#### [Task requirements]
Extract every line of the entries below that contains the string "height", treating uppercase and lowercase letters as different.

#### [Exercise data]
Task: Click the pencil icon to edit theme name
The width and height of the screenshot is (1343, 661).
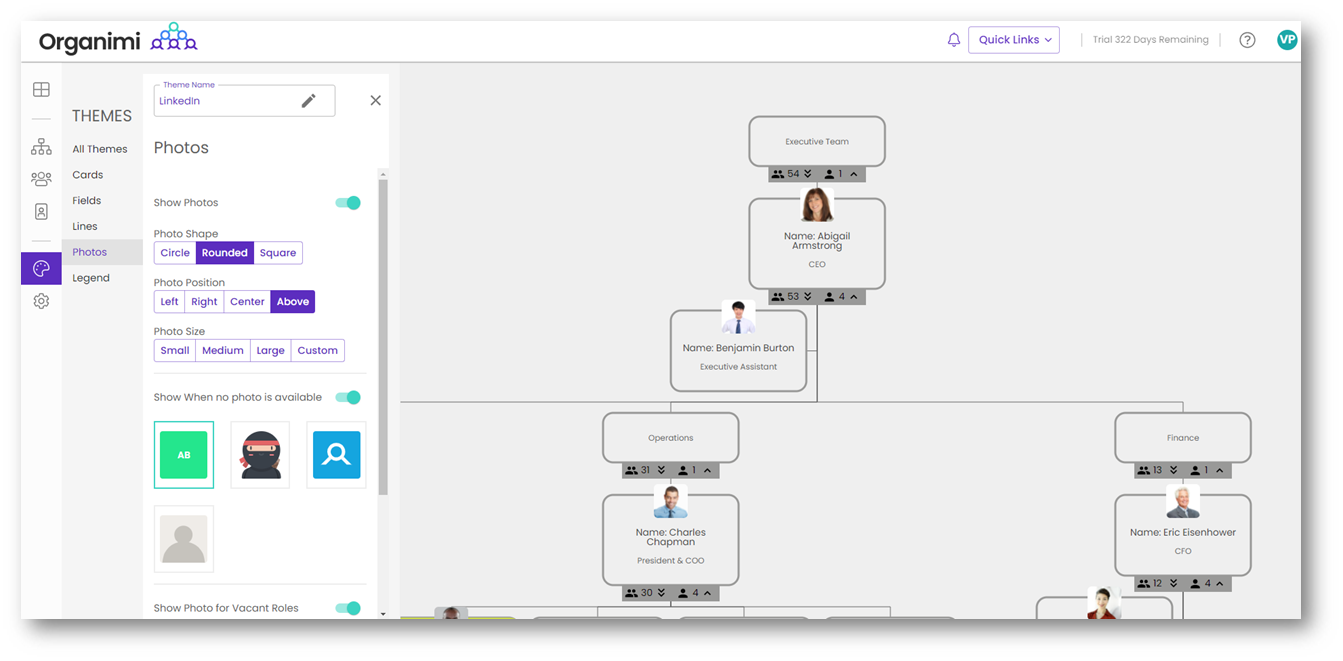Action: click(309, 101)
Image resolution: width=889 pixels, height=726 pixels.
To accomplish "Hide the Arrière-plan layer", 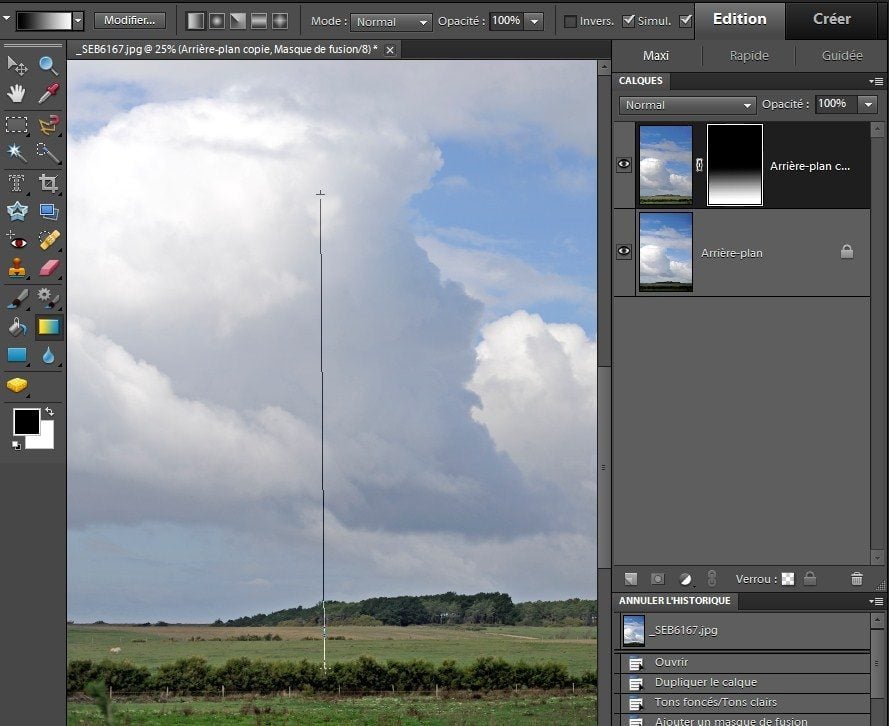I will 624,253.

#### [Solution for this task]
The width and height of the screenshot is (1343, 661).
Image resolution: width=889 pixels, height=726 pixels.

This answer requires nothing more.